** Exercise requirements **
Update the records from the start through the line containing "menu-item-card: Boneless Wings Party Platter Priced by a… is", replacing "screenshot" with "screen capture" and changing nothing else. Leave the pictures out of your answer.

··· Exercise materials

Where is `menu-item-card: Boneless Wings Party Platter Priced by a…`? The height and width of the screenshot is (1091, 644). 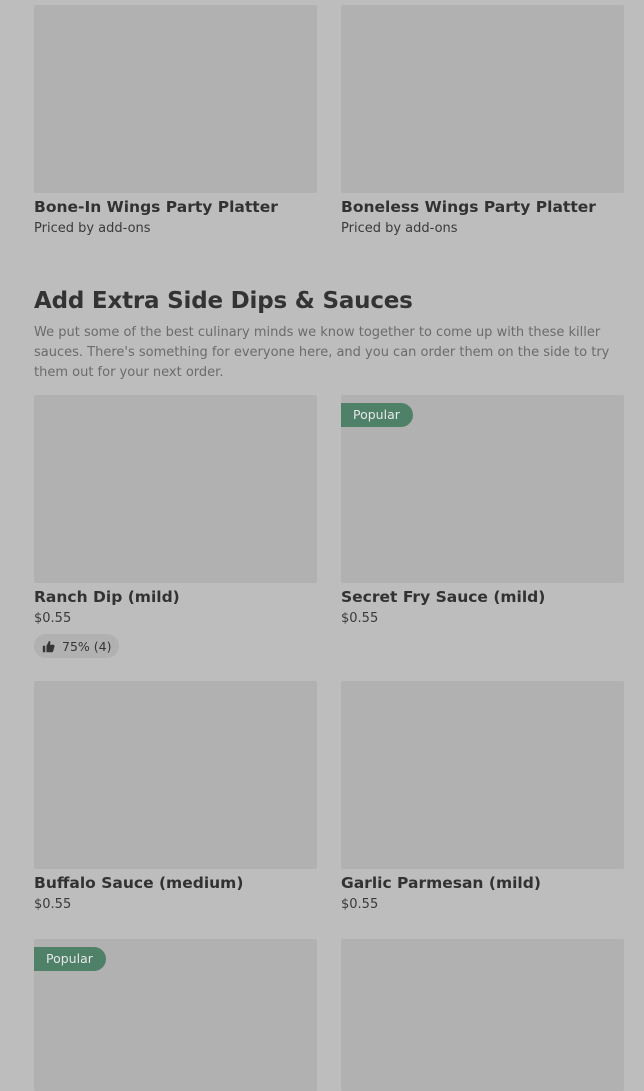
menu-item-card: Boneless Wings Party Platter Priced by a… is located at coordinates (482, 122).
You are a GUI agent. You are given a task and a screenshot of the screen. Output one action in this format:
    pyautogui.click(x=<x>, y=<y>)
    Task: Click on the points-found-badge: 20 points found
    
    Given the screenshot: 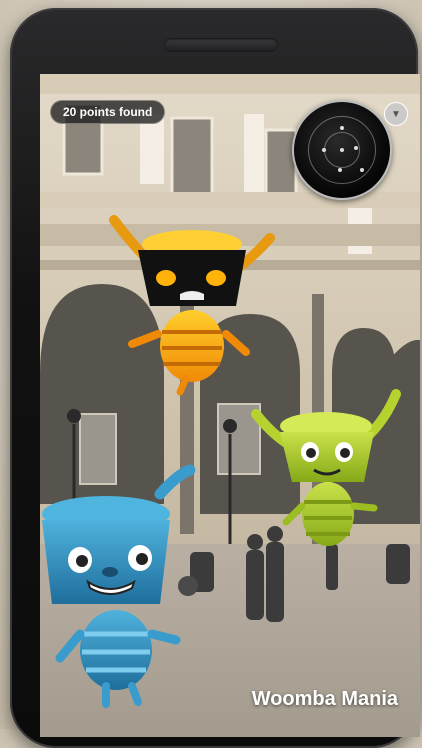 What is the action you would take?
    pyautogui.click(x=108, y=112)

······

** Task output **
Where is `menu-item-card: Boneless Wings Party Platter Priced by a…`? The height and width of the screen capture is (1091, 644). 
menu-item-card: Boneless Wings Party Platter Priced by a… is located at coordinates (482, 122).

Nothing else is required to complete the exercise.